• **Assigned task**: Please return the whole listing. Keep each line exactly the same.
═════ Record extracts
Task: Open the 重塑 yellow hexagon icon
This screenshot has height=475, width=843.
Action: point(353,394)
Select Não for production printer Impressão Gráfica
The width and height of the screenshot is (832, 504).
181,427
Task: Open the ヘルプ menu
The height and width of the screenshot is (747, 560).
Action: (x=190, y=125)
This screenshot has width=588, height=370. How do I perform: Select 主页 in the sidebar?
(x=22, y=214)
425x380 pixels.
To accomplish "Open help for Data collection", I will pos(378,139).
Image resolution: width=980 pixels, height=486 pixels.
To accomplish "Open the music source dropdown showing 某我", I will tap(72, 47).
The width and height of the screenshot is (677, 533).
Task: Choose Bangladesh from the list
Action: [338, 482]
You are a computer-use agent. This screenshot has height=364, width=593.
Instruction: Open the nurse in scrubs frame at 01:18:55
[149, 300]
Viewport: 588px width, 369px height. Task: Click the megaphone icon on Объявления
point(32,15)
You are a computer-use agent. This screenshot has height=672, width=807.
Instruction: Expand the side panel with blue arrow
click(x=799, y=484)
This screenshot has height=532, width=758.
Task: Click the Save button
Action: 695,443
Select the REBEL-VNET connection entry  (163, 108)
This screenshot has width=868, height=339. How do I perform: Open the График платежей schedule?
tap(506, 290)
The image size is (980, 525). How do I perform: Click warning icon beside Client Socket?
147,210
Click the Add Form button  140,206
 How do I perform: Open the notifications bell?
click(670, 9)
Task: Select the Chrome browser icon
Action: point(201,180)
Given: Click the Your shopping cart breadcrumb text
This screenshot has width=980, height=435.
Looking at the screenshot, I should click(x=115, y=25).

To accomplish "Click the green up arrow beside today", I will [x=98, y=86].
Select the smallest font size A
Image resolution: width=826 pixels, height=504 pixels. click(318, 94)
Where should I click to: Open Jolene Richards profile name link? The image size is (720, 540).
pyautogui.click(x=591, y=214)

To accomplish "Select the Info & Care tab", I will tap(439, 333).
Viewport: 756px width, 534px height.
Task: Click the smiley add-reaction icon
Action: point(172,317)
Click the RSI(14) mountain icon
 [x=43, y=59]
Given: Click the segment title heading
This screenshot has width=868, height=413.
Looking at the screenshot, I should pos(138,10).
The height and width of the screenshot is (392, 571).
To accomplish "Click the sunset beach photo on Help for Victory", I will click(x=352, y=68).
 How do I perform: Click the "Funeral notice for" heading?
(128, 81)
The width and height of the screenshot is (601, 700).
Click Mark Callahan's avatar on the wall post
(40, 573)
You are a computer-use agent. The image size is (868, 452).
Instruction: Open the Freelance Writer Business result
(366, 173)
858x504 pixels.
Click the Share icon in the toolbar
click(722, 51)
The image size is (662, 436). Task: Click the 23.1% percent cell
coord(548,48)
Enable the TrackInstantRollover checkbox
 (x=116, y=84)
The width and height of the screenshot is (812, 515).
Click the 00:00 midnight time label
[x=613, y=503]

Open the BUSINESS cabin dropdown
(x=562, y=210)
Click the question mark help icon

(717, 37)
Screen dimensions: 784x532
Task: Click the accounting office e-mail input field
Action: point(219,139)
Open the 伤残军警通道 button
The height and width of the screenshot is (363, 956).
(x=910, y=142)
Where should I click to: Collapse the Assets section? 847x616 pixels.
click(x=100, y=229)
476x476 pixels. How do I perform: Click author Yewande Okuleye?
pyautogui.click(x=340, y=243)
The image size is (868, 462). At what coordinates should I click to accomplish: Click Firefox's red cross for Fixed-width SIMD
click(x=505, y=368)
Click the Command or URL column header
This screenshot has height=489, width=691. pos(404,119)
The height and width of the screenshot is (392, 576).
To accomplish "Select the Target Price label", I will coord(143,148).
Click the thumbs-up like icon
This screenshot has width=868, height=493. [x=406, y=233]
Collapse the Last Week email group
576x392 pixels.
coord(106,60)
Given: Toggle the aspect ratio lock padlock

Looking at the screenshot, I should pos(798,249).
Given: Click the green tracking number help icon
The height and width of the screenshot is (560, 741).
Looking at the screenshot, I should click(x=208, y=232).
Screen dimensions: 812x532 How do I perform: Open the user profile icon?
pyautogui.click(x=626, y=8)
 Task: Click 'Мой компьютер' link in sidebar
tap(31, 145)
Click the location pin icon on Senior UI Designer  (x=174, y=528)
══════════
• **Response to the exercise**:
Task: Open the 重塑 yellow hexagon icon
This screenshot has height=475, width=843.
Action: point(353,394)
Select Não for production printer Impressão Gráfica
The width and height of the screenshot is (832, 504).
181,427
Task: Open the ヘルプ menu
The height and width of the screenshot is (747, 560).
Action: (x=190, y=125)
This screenshot has width=588, height=370. How do I perform: Select 主页 in the sidebar?
(x=22, y=214)
425x380 pixels.
To accomplish "Open help for Data collection", I will pos(378,139).
Image resolution: width=980 pixels, height=486 pixels.
To accomplish "Open the music source dropdown showing 某我", I will tap(72, 47).
The width and height of the screenshot is (677, 533).
Task: Choose Bangladesh from the list
Action: [338, 482]
You are a computer-use agent. This screenshot has height=364, width=593.
Instruction: Open the nurse in scrubs frame at 01:18:55
[149, 300]
Viewport: 588px width, 369px height. Task: Click the megaphone icon on Объявления
point(32,15)
You are a computer-use agent. This screenshot has height=672, width=807.
Instruction: Expand the side panel with blue arrow
click(x=799, y=484)
This screenshot has height=532, width=758.
Task: Click the Save button
Action: 695,443
Select the REBEL-VNET connection entry  (163, 108)
This screenshot has width=868, height=339. How do I perform: Open the График платежей schedule?
tap(506, 290)
The image size is (980, 525). How do I perform: Click warning icon beside Client Socket?
147,210
Click the Add Form button  140,206
 How do I perform: Open the notifications bell?
click(670, 9)
Task: Select the Chrome browser icon
Action: point(201,180)
Given: Click the Your shopping cart breadcrumb text
This screenshot has width=980, height=435.
Looking at the screenshot, I should click(x=115, y=25).

To accomplish "Click the green up arrow beside today", I will [x=98, y=86].
Select the smallest font size A
Image resolution: width=826 pixels, height=504 pixels. click(318, 94)
Where should I click to: Open Jolene Richards profile name link? The image size is (720, 540).
pyautogui.click(x=591, y=214)

To accomplish "Select the Info & Care tab", I will tap(439, 333).
Viewport: 756px width, 534px height.
Task: Click the smiley add-reaction icon
Action: point(172,317)
Click the RSI(14) mountain icon
 [x=43, y=59]
Given: Click the segment title heading
This screenshot has width=868, height=413.
Looking at the screenshot, I should pos(138,10).
The height and width of the screenshot is (392, 571).
To accomplish "Click the sunset beach photo on Help for Victory", I will click(x=352, y=68).
 How do I perform: Click the "Funeral notice for" heading?
(128, 81)
The width and height of the screenshot is (601, 700).
Click Mark Callahan's avatar on the wall post
(40, 573)
You are a computer-use agent. The image size is (868, 452).
Instruction: Open the Freelance Writer Business result
(366, 173)
858x504 pixels.
Click the Share icon in the toolbar
click(722, 51)
The image size is (662, 436). Task: Click the 23.1% percent cell
coord(548,48)
Enable the TrackInstantRollover checkbox
 (x=116, y=84)
The width and height of the screenshot is (812, 515).
Click the 00:00 midnight time label
[x=613, y=503]

Open the BUSINESS cabin dropdown
(x=562, y=210)
Click the question mark help icon

(717, 37)
Screen dimensions: 784x532
Task: Click the accounting office e-mail input field
Action: point(219,139)
Open the 伤残军警通道 button
The height and width of the screenshot is (363, 956).
(x=910, y=142)
Where should I click to: Collapse the Assets section? 847x616 pixels.
click(x=100, y=229)
476x476 pixels. How do I perform: Click author Yewande Okuleye?
pyautogui.click(x=340, y=243)
The image size is (868, 462). At what coordinates should I click to accomplish: Click Firefox's red cross for Fixed-width SIMD
click(x=505, y=368)
Click the Command or URL column header
This screenshot has height=489, width=691. pos(404,119)
The height and width of the screenshot is (392, 576).
To accomplish "Select the Target Price label", I will coord(143,148).
Click the thumbs-up like icon
This screenshot has width=868, height=493. [x=406, y=233]
Collapse the Last Week email group
576x392 pixels.
coord(106,60)
Given: Toggle the aspect ratio lock padlock

Looking at the screenshot, I should pos(798,249).
Given: Click the green tracking number help icon
The height and width of the screenshot is (560, 741).
Looking at the screenshot, I should click(x=208, y=232).
Screen dimensions: 812x532 How do I perform: Open the user profile icon?
pyautogui.click(x=626, y=8)
 Task: Click 'Мой компьютер' link in sidebar
tap(31, 145)
Click the location pin icon on Senior UI Designer  (x=174, y=528)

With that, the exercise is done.